Collected data entries =

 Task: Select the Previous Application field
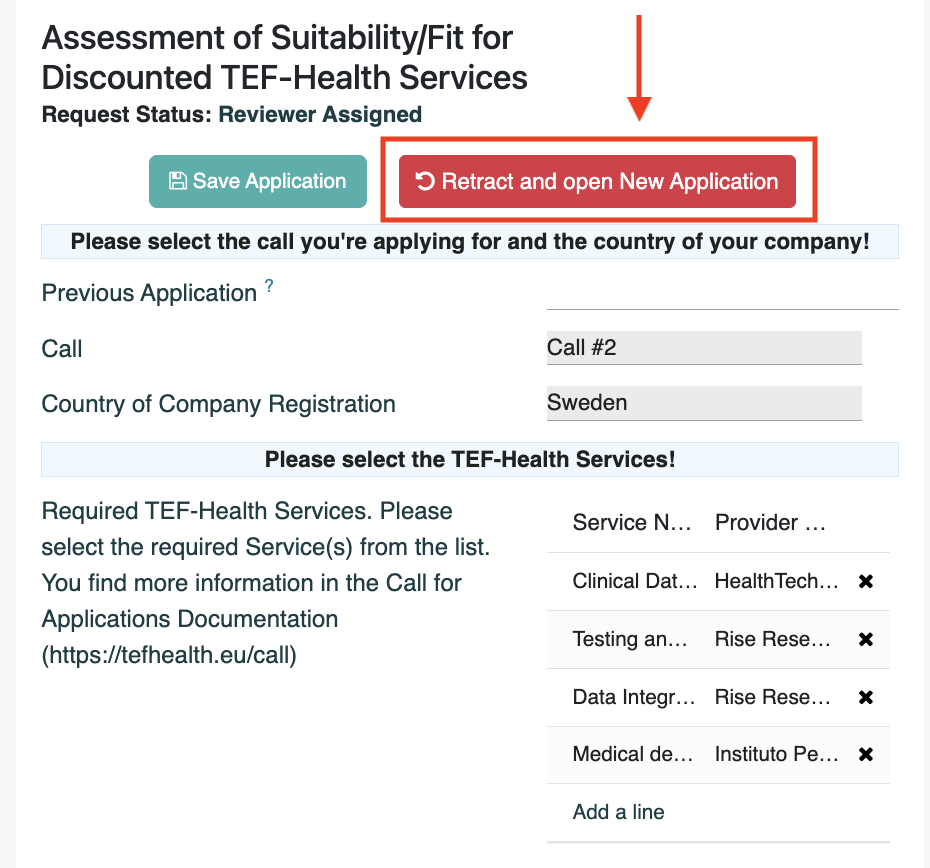click(722, 293)
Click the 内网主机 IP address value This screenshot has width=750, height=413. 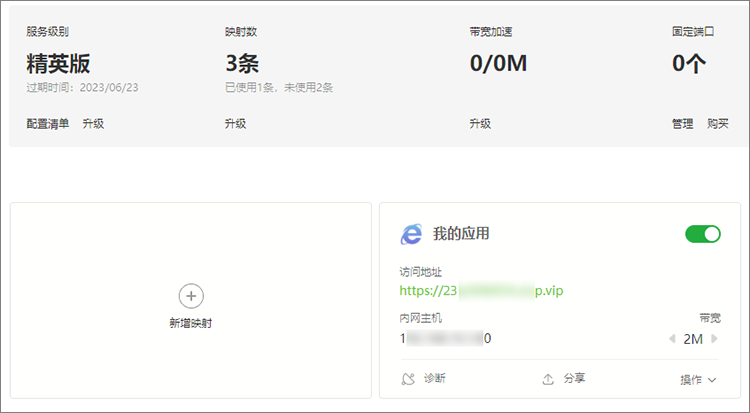(x=445, y=339)
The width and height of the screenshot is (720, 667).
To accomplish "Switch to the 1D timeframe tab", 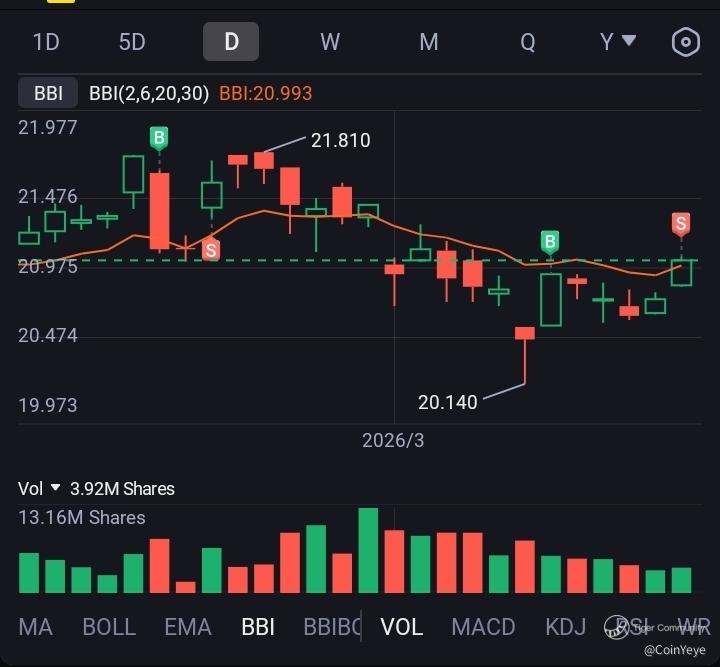I will click(x=46, y=42).
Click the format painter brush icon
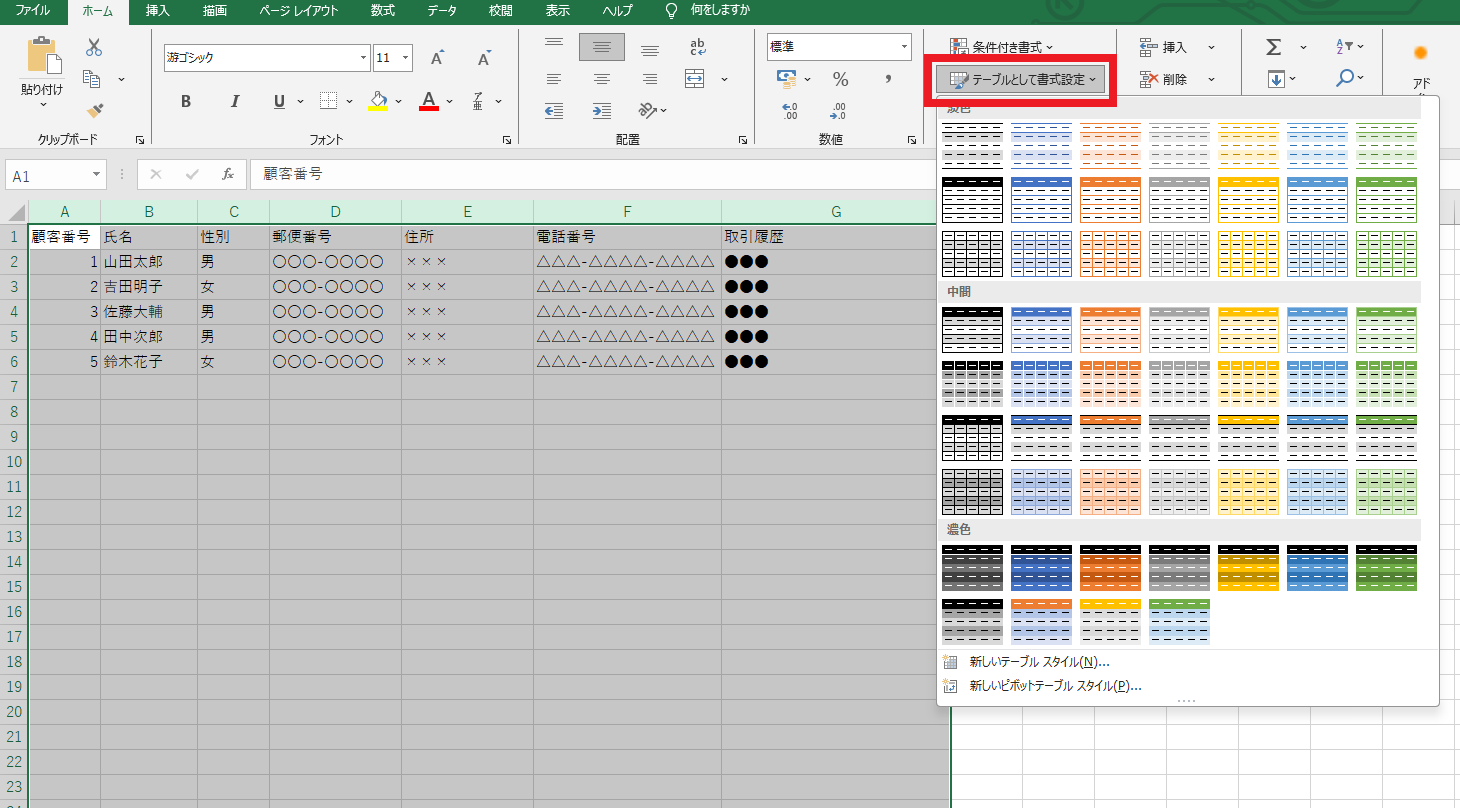Image resolution: width=1460 pixels, height=808 pixels. 94,111
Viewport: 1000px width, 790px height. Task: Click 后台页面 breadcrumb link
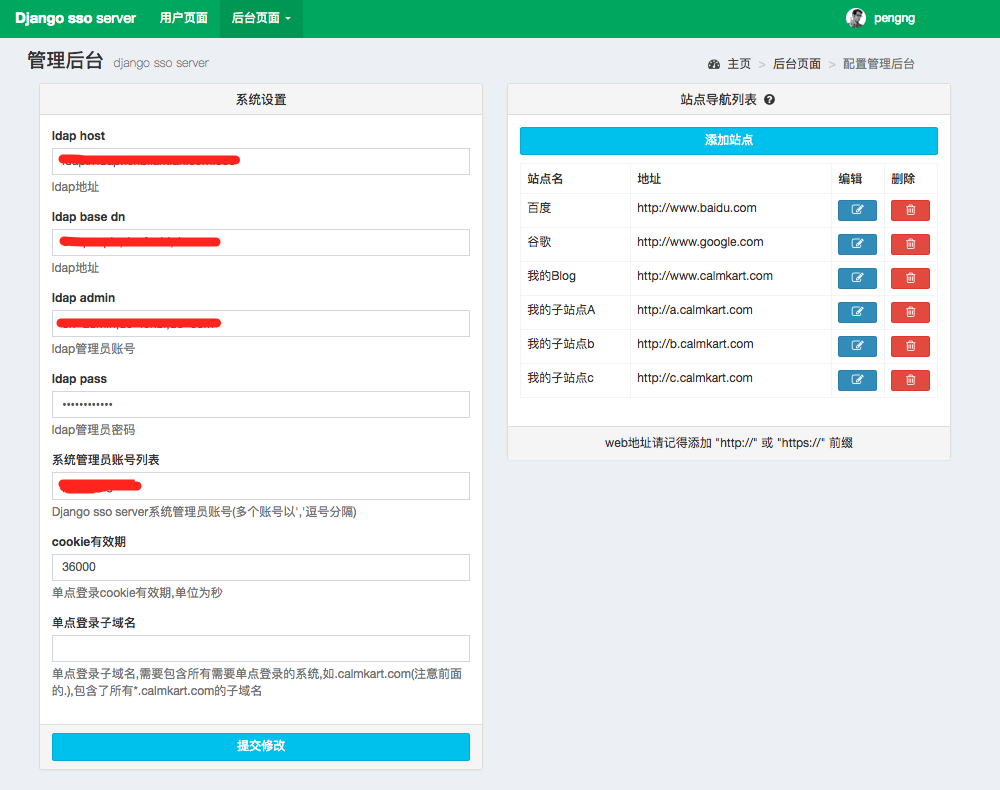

Task description =
Copy the final stretch of the entries exactly: the line containing "Click the format painter brush icon" and every line after it through the last. Include no pictures and nothing more.

Expected output =
Click the format painter brush icon
Image resolution: width=1460 pixels, height=808 pixels. 94,111
Viewport: 1000px width, 790px height. Task: Click 后台页面 breadcrumb link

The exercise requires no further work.